## What you will do
Lines in the data below that contain the word "Home" are to be copied.

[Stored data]
*** Block opens ***

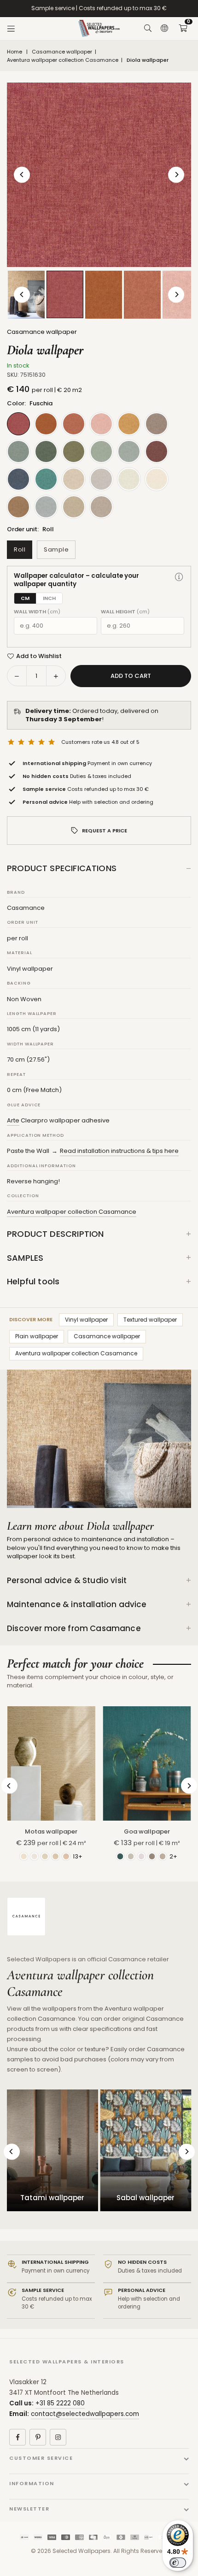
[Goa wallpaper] (147, 1763)
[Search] (148, 28)
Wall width (37, 612)
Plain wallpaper (36, 1336)
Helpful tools (33, 1281)
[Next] (176, 174)
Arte (13, 1120)
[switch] (177, 2563)
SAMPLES (25, 1258)
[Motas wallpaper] (51, 1763)
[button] (183, 28)
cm (25, 598)
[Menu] (11, 28)
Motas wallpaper (51, 1831)
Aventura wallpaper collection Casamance (62, 60)
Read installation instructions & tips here (119, 1150)
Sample (56, 549)
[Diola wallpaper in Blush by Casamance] (142, 295)
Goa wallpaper (147, 1831)
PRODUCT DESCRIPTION (55, 1234)
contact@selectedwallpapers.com (85, 2414)
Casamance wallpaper (62, 51)
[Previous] (22, 174)
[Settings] (164, 28)
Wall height (125, 612)
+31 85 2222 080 (60, 2403)
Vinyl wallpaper (86, 1320)
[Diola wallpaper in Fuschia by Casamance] (65, 294)
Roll (19, 549)
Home (14, 51)
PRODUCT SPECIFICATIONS (61, 868)
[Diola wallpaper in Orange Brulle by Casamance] (103, 295)
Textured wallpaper (150, 1320)
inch (49, 598)
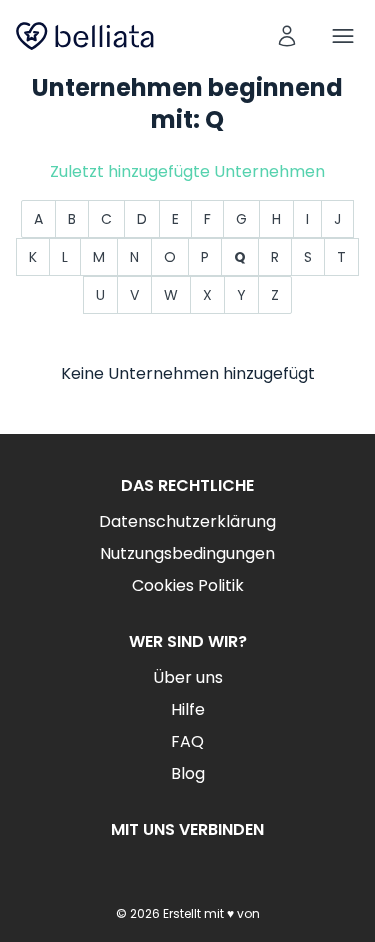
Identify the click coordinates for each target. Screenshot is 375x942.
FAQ (187, 741)
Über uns (188, 677)
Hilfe (188, 709)
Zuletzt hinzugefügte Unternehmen (187, 171)
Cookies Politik (188, 585)
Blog (188, 773)
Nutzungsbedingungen (187, 553)
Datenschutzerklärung (187, 521)
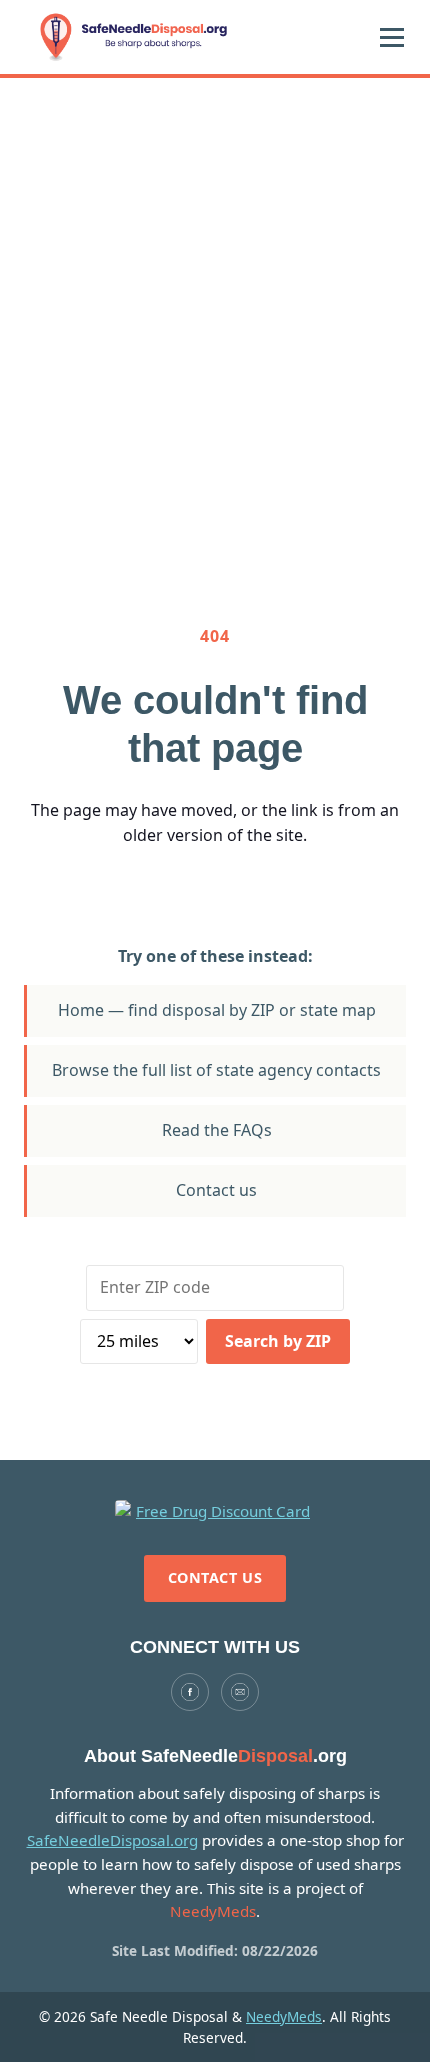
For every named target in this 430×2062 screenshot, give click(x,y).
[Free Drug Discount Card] (215, 1512)
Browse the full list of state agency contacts (216, 1070)
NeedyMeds (284, 2016)
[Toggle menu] (392, 37)
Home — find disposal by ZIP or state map (217, 1010)
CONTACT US (215, 1577)
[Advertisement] (215, 303)
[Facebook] (190, 1692)
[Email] (240, 1692)
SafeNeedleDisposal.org (112, 1840)
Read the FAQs (217, 1130)
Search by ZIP (278, 1341)
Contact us (216, 1190)
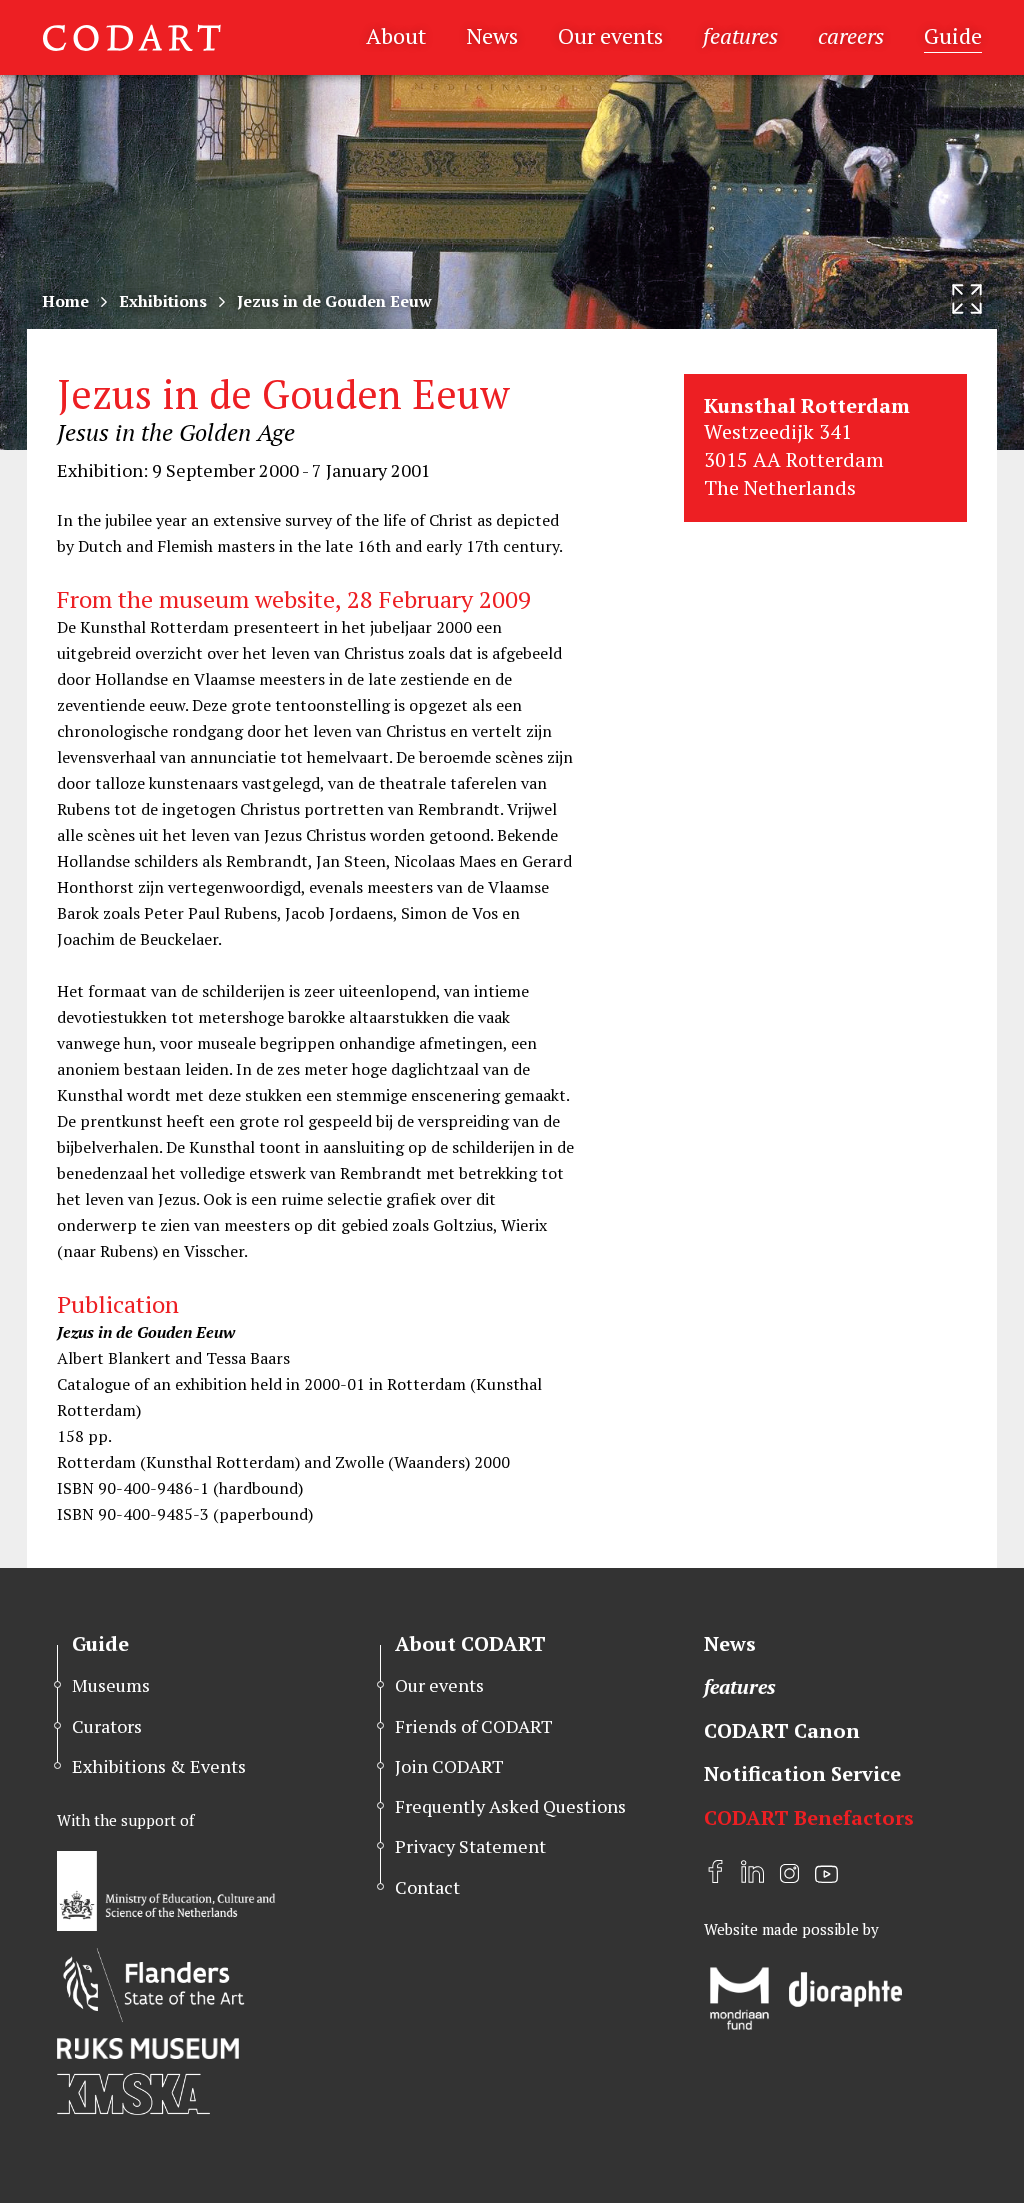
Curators (107, 1726)
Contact (427, 1887)
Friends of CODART (474, 1726)
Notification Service (802, 1773)
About (396, 35)
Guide (953, 35)
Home (65, 301)
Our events (610, 35)
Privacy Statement (470, 1846)
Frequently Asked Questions (510, 1806)
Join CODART (449, 1766)
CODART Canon (782, 1730)
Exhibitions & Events (159, 1766)
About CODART (470, 1643)
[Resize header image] (967, 299)
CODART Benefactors (809, 1817)
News (492, 35)
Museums (111, 1685)
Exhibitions (163, 301)
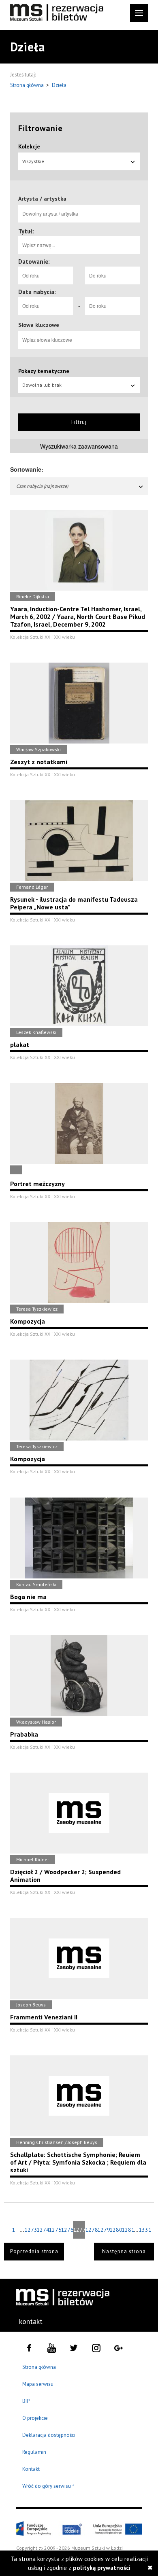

*** Block closes ***

## Task response
Home (14, 51)
Home — find disposal by ZIP or state map (217, 1010)
Home (65, 301)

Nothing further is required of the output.